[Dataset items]
================================

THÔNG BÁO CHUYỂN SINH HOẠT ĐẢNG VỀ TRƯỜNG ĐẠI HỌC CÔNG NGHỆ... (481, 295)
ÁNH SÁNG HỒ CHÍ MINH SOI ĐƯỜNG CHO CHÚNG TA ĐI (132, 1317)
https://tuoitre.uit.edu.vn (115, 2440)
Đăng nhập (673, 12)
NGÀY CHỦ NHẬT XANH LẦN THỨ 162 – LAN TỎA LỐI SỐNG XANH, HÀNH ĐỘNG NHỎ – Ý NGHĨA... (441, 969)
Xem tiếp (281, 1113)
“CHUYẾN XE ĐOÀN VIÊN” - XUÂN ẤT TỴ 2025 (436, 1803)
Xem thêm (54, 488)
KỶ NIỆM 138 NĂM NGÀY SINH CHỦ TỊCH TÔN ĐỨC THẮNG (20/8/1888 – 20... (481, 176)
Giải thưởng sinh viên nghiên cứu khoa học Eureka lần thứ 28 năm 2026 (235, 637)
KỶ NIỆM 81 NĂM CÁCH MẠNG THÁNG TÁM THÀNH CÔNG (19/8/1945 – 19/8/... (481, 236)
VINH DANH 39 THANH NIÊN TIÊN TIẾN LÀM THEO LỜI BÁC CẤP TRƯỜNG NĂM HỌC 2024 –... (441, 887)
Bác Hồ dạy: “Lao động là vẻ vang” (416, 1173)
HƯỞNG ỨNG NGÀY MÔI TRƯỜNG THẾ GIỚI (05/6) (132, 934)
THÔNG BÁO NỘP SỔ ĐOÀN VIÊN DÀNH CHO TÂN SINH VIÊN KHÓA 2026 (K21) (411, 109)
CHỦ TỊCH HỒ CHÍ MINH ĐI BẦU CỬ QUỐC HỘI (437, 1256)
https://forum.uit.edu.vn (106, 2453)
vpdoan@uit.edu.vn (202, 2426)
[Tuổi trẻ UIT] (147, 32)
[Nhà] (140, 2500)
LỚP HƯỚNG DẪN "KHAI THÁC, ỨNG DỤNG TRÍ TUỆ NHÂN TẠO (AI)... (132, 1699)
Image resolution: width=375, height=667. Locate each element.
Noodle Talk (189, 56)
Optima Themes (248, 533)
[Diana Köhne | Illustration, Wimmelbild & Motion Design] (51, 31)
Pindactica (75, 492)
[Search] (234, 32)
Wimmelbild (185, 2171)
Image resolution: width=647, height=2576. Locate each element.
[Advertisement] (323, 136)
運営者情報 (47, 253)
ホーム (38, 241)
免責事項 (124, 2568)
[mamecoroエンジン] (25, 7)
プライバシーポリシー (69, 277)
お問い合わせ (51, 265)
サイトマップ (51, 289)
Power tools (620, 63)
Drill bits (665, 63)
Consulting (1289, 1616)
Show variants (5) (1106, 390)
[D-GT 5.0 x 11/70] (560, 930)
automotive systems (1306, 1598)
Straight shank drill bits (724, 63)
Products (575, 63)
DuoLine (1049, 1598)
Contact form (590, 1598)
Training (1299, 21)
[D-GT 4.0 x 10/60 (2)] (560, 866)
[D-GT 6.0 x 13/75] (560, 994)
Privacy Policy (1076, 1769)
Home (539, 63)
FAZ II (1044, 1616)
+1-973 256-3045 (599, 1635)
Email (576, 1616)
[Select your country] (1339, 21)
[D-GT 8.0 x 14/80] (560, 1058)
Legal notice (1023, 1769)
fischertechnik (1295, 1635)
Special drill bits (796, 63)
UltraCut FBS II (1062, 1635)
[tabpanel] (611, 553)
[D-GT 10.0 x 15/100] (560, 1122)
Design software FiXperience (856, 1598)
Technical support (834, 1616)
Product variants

================================

**Work to be completed:** Both the line containing "Image resolution: width=375, height=667." and the line containing "[Select your country] (1339, 21)" belong in the answer. Print them and every line above that falls between them exactly, and no others.

**Worked solution:**
Image resolution: width=375, height=667. Locate each element.
Noodle Talk (189, 56)
Optima Themes (248, 533)
[Diana Köhne | Illustration, Wimmelbild & Motion Design] (51, 31)
Pindactica (75, 492)
[Search] (234, 32)
Wimmelbild (185, 2171)
Image resolution: width=647, height=2576. Locate each element.
[Advertisement] (323, 136)
運営者情報 (47, 253)
ホーム (38, 241)
免責事項 (124, 2568)
[mamecoroエンジン] (25, 7)
プライバシーポリシー (69, 277)
お問い合わせ (51, 265)
サイトマップ (51, 289)
Power tools (620, 63)
Drill bits (665, 63)
Consulting (1289, 1616)
Show variants (5) (1106, 390)
[D-GT 5.0 x 11/70] (560, 930)
automotive systems (1306, 1598)
Straight shank drill bits (724, 63)
Products (575, 63)
DuoLine (1049, 1598)
Contact form (590, 1598)
Training (1299, 21)
[D-GT 4.0 x 10/60 (2)] (560, 866)
[D-GT 6.0 x 13/75] (560, 994)
Privacy Policy (1076, 1769)
Home (539, 63)
FAZ II (1044, 1616)
+1-973 256-3045 (599, 1635)
Email (576, 1616)
[Select your country] (1339, 21)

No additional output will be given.